5. **Creating the New Column**: After calculating the duration in minutes for both movies and TV shows, create the duration_minutes column to store these values.

## Exercise 6: Querying

**Objective**: Use query methods to filter the DataFrame.

- Filter the DataFrame to show only entries that are movies released in the year 2020 and later.
- Further refine this query to show only movies with a rating of `PG-13`.

## Exercise 7: Grouping and Aggregating

**Objective**: Analyze the Netflix dataset by performing grouping and aggregation operations.

- **Count Content by Country**: Calculate the total number of Netflix titles (both movies and TV shows combined) for each country. Display the top 5 countries by total title count.
- **Average Duration of Movies**: Find the average duration of movies across all available movies in the dataset. Assume all durations are accurately represented in minutes within the dataset.
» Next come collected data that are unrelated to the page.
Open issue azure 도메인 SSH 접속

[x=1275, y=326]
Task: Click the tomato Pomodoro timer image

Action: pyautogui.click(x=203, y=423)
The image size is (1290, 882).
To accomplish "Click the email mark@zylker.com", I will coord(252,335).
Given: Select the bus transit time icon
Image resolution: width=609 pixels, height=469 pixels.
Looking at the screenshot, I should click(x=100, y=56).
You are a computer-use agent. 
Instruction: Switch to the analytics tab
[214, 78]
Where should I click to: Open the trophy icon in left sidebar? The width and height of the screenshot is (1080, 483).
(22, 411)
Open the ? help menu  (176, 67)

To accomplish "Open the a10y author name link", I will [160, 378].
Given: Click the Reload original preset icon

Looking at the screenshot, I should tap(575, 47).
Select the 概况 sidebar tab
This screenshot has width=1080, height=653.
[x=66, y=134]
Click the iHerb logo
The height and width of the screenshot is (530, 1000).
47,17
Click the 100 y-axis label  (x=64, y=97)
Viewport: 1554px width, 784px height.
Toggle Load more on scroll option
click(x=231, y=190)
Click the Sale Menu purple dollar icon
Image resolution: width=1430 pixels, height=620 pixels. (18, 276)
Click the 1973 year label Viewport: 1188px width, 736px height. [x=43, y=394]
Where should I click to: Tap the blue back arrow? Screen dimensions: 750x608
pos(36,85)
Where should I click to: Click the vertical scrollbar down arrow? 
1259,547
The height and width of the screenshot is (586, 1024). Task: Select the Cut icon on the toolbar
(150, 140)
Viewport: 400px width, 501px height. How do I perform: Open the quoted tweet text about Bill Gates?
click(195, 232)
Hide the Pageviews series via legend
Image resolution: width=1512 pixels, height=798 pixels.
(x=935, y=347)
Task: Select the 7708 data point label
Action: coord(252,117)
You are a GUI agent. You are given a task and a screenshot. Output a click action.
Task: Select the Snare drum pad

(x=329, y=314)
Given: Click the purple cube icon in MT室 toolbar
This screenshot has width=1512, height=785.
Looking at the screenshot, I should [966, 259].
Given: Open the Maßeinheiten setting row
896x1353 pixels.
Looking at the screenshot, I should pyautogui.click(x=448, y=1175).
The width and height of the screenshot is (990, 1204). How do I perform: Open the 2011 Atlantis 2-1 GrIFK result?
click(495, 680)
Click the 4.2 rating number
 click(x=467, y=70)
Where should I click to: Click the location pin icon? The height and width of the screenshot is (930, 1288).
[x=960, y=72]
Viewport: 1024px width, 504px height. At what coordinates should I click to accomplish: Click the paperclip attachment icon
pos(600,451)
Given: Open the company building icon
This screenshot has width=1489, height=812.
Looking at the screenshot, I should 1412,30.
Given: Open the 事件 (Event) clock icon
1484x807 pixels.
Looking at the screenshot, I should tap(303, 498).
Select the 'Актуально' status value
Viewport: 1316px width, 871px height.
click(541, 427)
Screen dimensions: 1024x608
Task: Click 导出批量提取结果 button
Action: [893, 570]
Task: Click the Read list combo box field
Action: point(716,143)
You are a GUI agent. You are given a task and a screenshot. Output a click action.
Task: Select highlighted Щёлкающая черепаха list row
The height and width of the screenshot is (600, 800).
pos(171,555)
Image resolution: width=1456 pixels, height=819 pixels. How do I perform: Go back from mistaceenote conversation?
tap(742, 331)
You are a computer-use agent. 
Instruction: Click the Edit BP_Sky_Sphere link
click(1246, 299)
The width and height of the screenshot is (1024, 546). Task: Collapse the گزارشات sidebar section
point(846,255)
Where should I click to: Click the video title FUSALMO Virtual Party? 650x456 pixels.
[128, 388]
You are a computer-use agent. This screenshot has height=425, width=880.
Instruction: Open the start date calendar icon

### Part 1: Count Content by Country

- **Hint 1**: Use the `groupby()` function to group the dataset by the 'country' column. This operation will allow you to perform calculations on each group of titles that share the same country.
- **Hint 2**: After grouping the data by country, use the `size()` method to count the number of titles within each country. This method returns the size of each group.
- **Hint 3**: Once you have the counts, use the `sort_values(ascending=False)` method to sort the countries based on their title counts in descending order. This will help you identify the top countries with the most titles.
- **Hint 4**: To display the top 5 countries, you can use the `.head(5)` method after sorting the values. This will give you the first 5 rows of your sorted series, which correspond to the top 5 countries by title count.

### Part 2: Average Duration of Movies

- **Hint 5**: The duration column for movies includes numbers followed by the text "min". To convert this column to integer values representing the duration in minutes, use the `.str.extract('(\d+)')` method to extract numerical parts of the strings, followed by `.astype(int)` to convert these extracted strings to integers.
- **Hint 6**: After converting the duration column to integers, use the `mean()` method to calculate the average duration of movies. This method computes the mean value of a numeric column.

## Exercise 8: Handling Missing Values

**Objective**: Handle missing values in the DataFrame.

- Identify columns with missing values and the count of missing values in each.
- For the country column, replace missing values with a default value (e.g., "Unknown").
- Drop any rows where the `title` or `release_year` is missing.

- **Hint 1**: Use the `.isnull()` and `.sum()` methods in tandem to identify missing values in each column.
- **Hint 2**: To fill missing values in the country column, consider using the `.fillna()` method with a default value such as "Unknown".
- **Hint 3**: Rows lacking essential information like title or release_year might not be useful for analysis. Consider removing these rows with the `.dropna()` method, specifying the relevant columns in the subset parameter.

## Exercise 9: Exporting Data

**Objective**: Export a modified DataFrame to a new CSV file.

- Ensure that the index is not included in the exported file.